#### TRY IT
Retype the listing that follows, exactly as written.
##### EXERCISE MATERIALS #####
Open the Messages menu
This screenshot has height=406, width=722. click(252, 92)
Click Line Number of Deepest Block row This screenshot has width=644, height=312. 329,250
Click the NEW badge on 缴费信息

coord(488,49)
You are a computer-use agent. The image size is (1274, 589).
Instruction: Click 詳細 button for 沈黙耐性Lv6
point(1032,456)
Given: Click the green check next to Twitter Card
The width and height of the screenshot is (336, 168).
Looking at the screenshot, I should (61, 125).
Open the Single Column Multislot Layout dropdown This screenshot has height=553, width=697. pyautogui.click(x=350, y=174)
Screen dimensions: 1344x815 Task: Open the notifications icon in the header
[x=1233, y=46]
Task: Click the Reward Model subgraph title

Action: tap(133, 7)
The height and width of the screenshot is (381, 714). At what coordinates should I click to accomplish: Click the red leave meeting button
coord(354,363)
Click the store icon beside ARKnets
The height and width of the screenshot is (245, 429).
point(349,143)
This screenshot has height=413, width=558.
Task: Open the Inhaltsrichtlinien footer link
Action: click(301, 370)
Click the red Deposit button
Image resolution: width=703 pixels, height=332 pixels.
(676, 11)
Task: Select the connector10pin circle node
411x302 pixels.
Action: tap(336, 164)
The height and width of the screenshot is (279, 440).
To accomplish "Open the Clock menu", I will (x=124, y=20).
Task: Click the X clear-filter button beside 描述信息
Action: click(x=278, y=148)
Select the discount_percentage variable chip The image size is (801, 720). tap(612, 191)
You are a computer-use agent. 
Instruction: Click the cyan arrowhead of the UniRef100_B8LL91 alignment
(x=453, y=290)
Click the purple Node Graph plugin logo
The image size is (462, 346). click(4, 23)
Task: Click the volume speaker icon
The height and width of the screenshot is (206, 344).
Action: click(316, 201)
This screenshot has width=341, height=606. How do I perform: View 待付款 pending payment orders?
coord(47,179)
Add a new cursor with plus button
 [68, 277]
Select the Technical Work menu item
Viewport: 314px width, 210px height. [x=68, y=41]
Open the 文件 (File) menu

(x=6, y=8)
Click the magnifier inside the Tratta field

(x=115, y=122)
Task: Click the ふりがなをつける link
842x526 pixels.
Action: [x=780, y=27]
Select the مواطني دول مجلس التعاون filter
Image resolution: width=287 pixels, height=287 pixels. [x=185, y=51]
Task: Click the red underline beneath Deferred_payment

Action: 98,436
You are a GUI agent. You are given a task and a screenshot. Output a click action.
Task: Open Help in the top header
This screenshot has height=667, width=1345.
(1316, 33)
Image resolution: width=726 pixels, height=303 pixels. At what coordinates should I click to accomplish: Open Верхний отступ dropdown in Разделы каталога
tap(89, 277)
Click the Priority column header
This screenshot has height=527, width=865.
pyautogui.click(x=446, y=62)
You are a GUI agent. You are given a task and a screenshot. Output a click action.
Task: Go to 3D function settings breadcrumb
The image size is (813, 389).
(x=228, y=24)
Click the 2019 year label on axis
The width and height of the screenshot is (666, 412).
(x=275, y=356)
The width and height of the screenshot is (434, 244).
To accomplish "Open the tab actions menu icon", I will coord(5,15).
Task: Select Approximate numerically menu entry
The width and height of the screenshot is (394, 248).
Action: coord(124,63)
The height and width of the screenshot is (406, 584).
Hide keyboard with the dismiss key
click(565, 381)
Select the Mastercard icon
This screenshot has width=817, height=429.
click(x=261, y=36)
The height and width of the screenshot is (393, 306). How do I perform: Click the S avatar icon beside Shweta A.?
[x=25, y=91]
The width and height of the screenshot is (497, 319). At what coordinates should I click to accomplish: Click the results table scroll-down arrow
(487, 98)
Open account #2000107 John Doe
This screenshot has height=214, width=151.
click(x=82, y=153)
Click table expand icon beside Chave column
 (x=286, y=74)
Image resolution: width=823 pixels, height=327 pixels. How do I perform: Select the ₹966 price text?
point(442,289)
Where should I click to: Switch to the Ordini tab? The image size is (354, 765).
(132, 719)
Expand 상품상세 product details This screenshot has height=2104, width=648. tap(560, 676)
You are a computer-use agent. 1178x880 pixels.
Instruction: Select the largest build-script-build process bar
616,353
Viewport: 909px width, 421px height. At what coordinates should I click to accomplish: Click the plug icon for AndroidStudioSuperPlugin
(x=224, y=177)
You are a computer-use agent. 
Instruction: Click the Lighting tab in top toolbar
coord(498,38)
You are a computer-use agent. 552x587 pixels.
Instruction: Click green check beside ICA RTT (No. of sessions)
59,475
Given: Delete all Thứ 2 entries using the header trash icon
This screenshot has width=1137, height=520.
#####
#### FINISHED EXERCISE
Open the Messages menu
This screenshot has height=406, width=722. click(252, 92)
Click Line Number of Deepest Block row This screenshot has width=644, height=312. 329,250
Click the NEW badge on 缴费信息

coord(488,49)
You are a computer-use agent. The image size is (1274, 589).
Instruction: Click 詳細 button for 沈黙耐性Lv6
point(1032,456)
Given: Click the green check next to Twitter Card
The width and height of the screenshot is (336, 168).
Looking at the screenshot, I should (61, 125).
Open the Single Column Multislot Layout dropdown This screenshot has height=553, width=697. pyautogui.click(x=350, y=174)
Screen dimensions: 1344x815 Task: Open the notifications icon in the header
[x=1233, y=46]
Task: Click the Reward Model subgraph title

Action: tap(133, 7)
The height and width of the screenshot is (381, 714). At what coordinates should I click to accomplish: Click the red leave meeting button
coord(354,363)
Click the store icon beside ARKnets
The height and width of the screenshot is (245, 429).
point(349,143)
This screenshot has height=413, width=558.
Task: Open the Inhaltsrichtlinien footer link
Action: click(301, 370)
Click the red Deposit button
Image resolution: width=703 pixels, height=332 pixels.
(676, 11)
Task: Select the connector10pin circle node
411x302 pixels.
Action: tap(336, 164)
The height and width of the screenshot is (279, 440).
To accomplish "Open the Clock menu", I will (x=124, y=20).
Task: Click the X clear-filter button beside 描述信息
Action: click(x=278, y=148)
Select the discount_percentage variable chip The image size is (801, 720). tap(612, 191)
You are a computer-use agent. 
Instruction: Click the cyan arrowhead of the UniRef100_B8LL91 alignment
(x=453, y=290)
Click the purple Node Graph plugin logo
The image size is (462, 346). click(4, 23)
Task: Click the volume speaker icon
The height and width of the screenshot is (206, 344).
Action: click(316, 201)
This screenshot has width=341, height=606. How do I perform: View 待付款 pending payment orders?
coord(47,179)
Add a new cursor with plus button
 [68, 277]
Select the Technical Work menu item
Viewport: 314px width, 210px height. [x=68, y=41]
Open the 文件 (File) menu

(x=6, y=8)
Click the magnifier inside the Tratta field

(x=115, y=122)
Task: Click the ふりがなをつける link
842x526 pixels.
Action: [x=780, y=27]
Select the مواطني دول مجلس التعاون filter
Image resolution: width=287 pixels, height=287 pixels. [x=185, y=51]
Task: Click the red underline beneath Deferred_payment

Action: 98,436
You are a GUI agent. You are given a task and a screenshot. Output a click action.
Task: Open Help in the top header
This screenshot has height=667, width=1345.
(1316, 33)
Image resolution: width=726 pixels, height=303 pixels. At what coordinates should I click to accomplish: Open Верхний отступ dropdown in Разделы каталога
tap(89, 277)
Click the Priority column header
This screenshot has height=527, width=865.
pyautogui.click(x=446, y=62)
You are a GUI agent. You are given a task and a screenshot. Output a click action.
Task: Go to 3D function settings breadcrumb
The image size is (813, 389).
(x=228, y=24)
Click the 2019 year label on axis
The width and height of the screenshot is (666, 412).
(x=275, y=356)
The width and height of the screenshot is (434, 244).
To accomplish "Open the tab actions menu icon", I will coord(5,15).
Task: Select Approximate numerically menu entry
The width and height of the screenshot is (394, 248).
Action: coord(124,63)
The height and width of the screenshot is (406, 584).
Hide keyboard with the dismiss key
click(565, 381)
Select the Mastercard icon
This screenshot has width=817, height=429.
click(x=261, y=36)
The height and width of the screenshot is (393, 306). How do I perform: Click the S avatar icon beside Shweta A.?
[x=25, y=91]
The width and height of the screenshot is (497, 319). At what coordinates should I click to accomplish: Click the results table scroll-down arrow
(487, 98)
Open account #2000107 John Doe
This screenshot has height=214, width=151.
click(x=82, y=153)
Click table expand icon beside Chave column
 (x=286, y=74)
Image resolution: width=823 pixels, height=327 pixels. How do I perform: Select the ₹966 price text?
point(442,289)
Where should I click to: Switch to the Ordini tab? The image size is (354, 765).
(132, 719)
Expand 상품상세 product details This screenshot has height=2104, width=648. tap(560, 676)
You are a computer-use agent. 1178x880 pixels.
Instruction: Select the largest build-script-build process bar
616,353
Viewport: 909px width, 421px height. At what coordinates should I click to accomplish: Click the plug icon for AndroidStudioSuperPlugin
(x=224, y=177)
You are a computer-use agent. 
Instruction: Click the Lighting tab in top toolbar
coord(498,38)
You are a computer-use agent. 552x587 pixels.
Instruction: Click green check beside ICA RTT (No. of sessions)
59,475
Given: Delete all Thứ 2 entries using the header trash icon
This screenshot has width=1137, height=520.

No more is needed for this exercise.